Provided records:

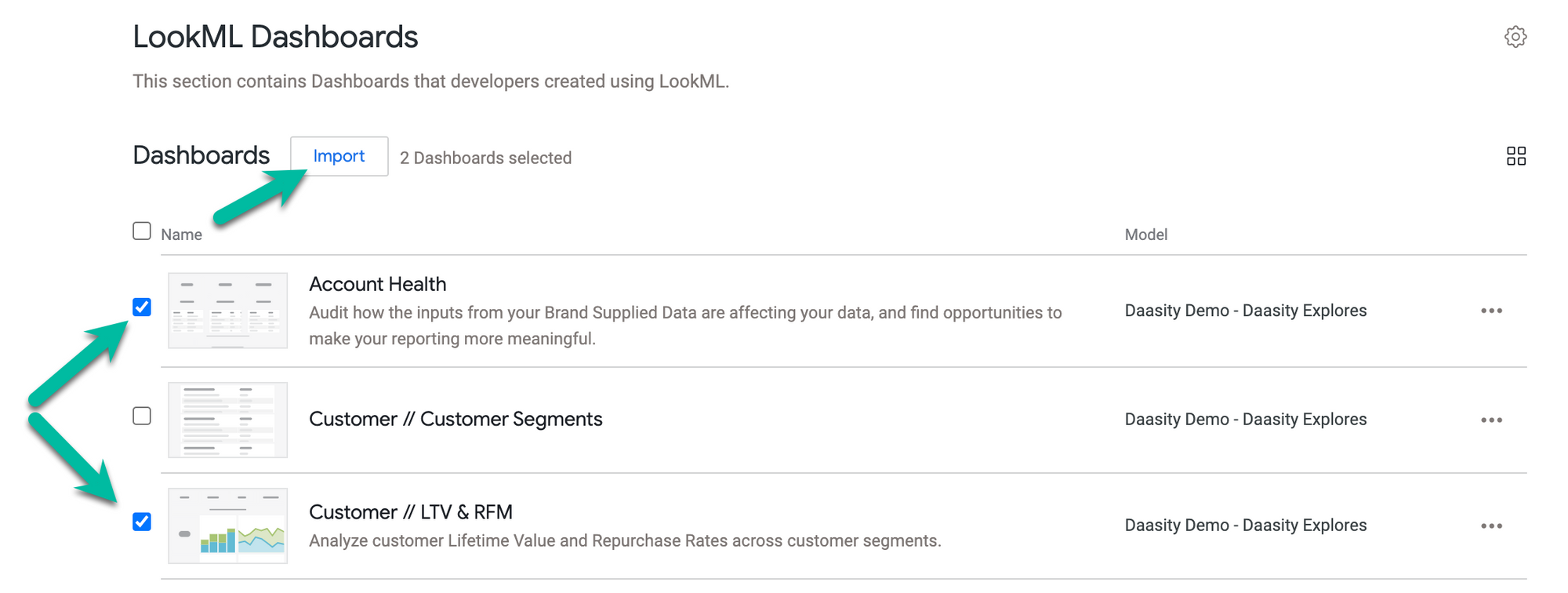Open Customer // LTV & RFM dashboard
1568x593 pixels.
(410, 512)
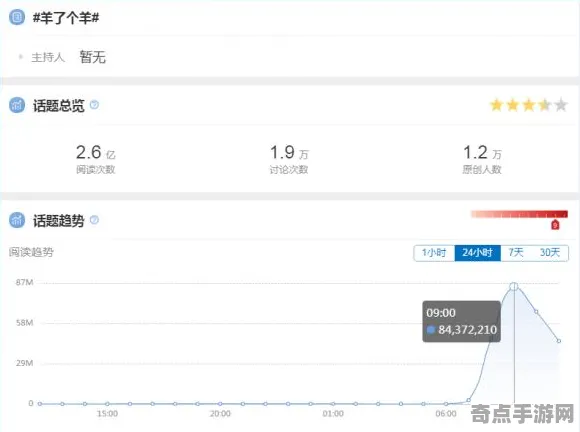Click the 09:00 peak data point
580x432 pixels.
(514, 286)
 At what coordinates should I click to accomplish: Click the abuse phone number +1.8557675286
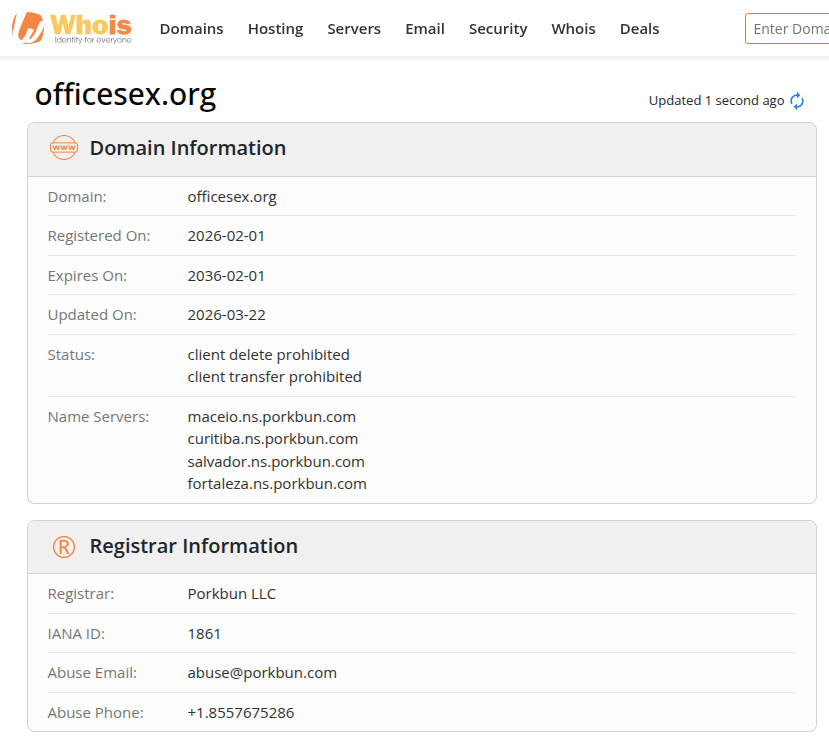click(240, 713)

Activity: Every line from the one with "At what coordinates" through the last line of the listing above must be written out exactly, and no picture may appear.

Task solution:
 At what coordinates should I click to accomplish: Click the abuse phone number +1.8557675286
click(240, 713)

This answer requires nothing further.